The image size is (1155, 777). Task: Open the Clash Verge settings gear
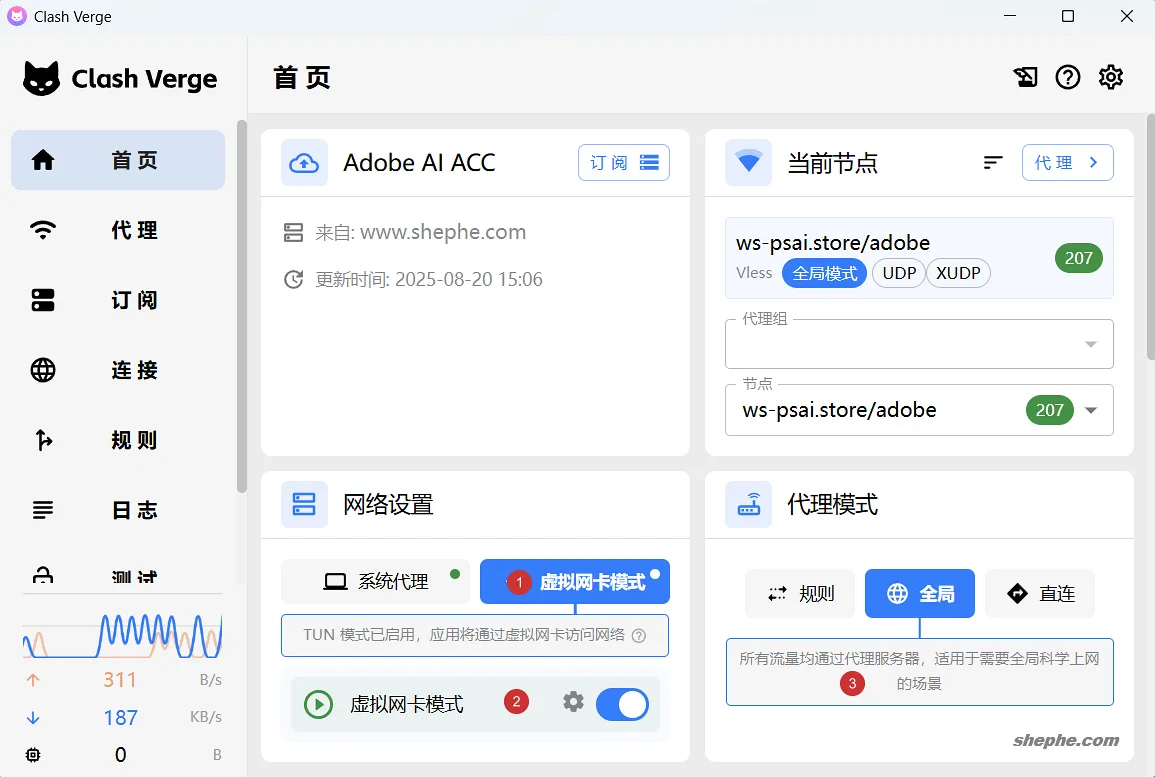pyautogui.click(x=1110, y=76)
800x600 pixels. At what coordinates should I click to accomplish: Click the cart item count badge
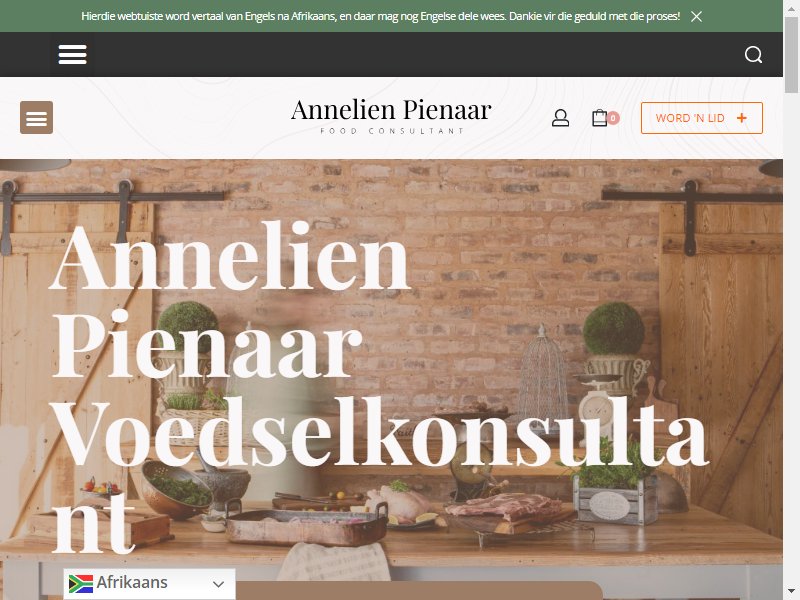click(613, 118)
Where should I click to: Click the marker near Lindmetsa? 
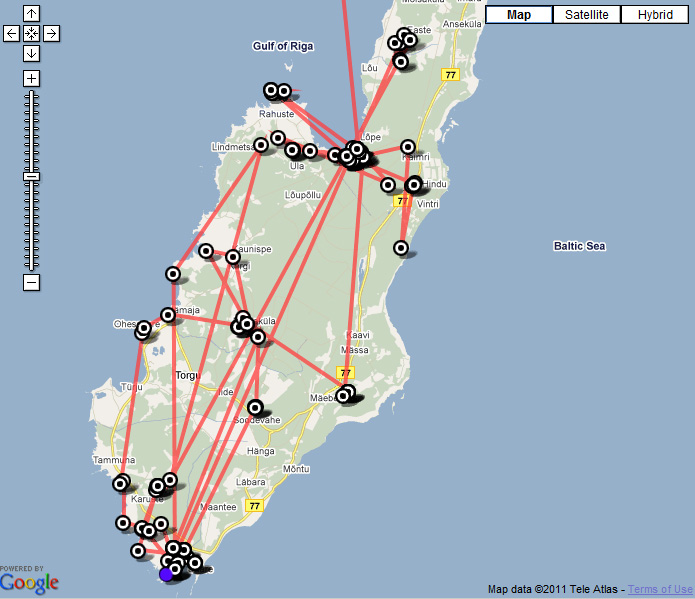coord(261,145)
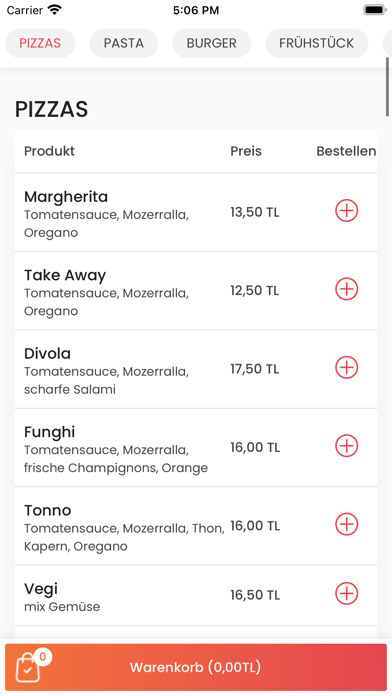Add Take Away pizza with plus icon
The height and width of the screenshot is (696, 392).
(x=346, y=289)
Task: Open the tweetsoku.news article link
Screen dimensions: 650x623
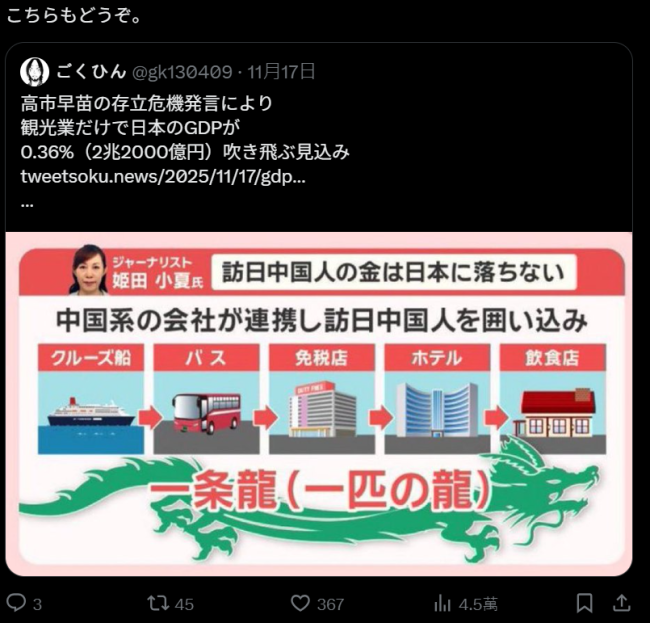Action: [x=163, y=177]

WORK ITEM: Retype word for word the span of lines above that begins with the line containing "Where should I" and ends with the last line of the records; skip all pictures.

OUTPUT OF THE TASK:
Where should I click to: Click the marker near Lindmetsa? 
coord(261,145)
Add Take Away pizza with plus icon
The height and width of the screenshot is (696, 392).
(x=346, y=289)
Task: Open the tweetsoku.news article link
Screen dimensions: 650x623
Action: [x=163, y=177]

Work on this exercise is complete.